Most of my career has been pastry-centric. I'd staged at bakeries, but never took a job baking because of the hours and the low pay. It's pretty difficult to live on a baker's salary. But then I worked with Ignacio Mattos at Isa. There was a wood-burning oven there and there was a lot of work with sourdough bread. That was my first real experience working with that kind of long-fermenting, natural, levain-style baking.

All photos by liz Barclay.

People will see the words "ancient grains" on something and just assume that it means it's healthy. It's not just about using an "ancient grain," it's also about the way you use them. Long-fermentation is important because you are breaking down the cellular structure of the wheat and therefore making it more digestible. You can use good grains and good yeast and have it ferment in three hours, but it won't be as good for your body as something that has been long-fermented. It's not just about the grains, it's about how things are made.

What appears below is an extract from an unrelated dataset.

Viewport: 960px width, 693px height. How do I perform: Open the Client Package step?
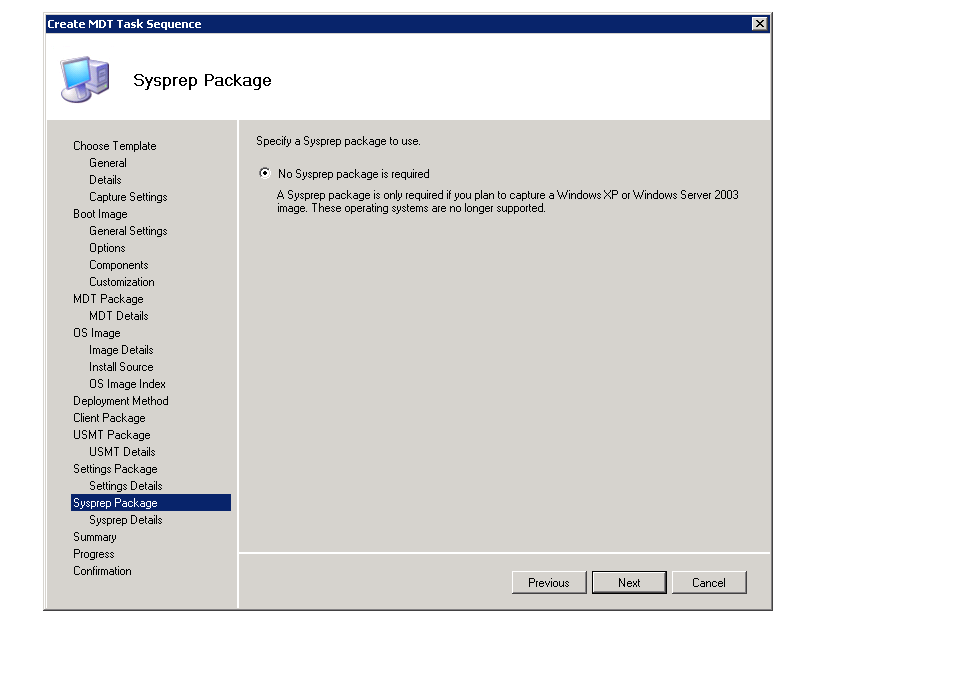(x=109, y=418)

Before we opened up Semilla, I got this grant to study grains through the Beard foundation, so I went all over Denmark and Sweden to millers, seed breeders, and wheat growers to just learn as much as I possibly could. After that, I went to Rome to do a pastry demo and decided to stay behind for a little bit to stage at Gabriele Bonci's Pizzarium.

All photos by liz Barclay.

The whole experience really blew my mind, because I had never had pizza with dough like that. For someone who really appreciates bread, it made me see pizza in a totally new light. This was pizza with a real focus on the dough, not just pizza that had really flavorful toppings. Bonci's pizza is about the flavor of the dough and the other ingredients working in harmony.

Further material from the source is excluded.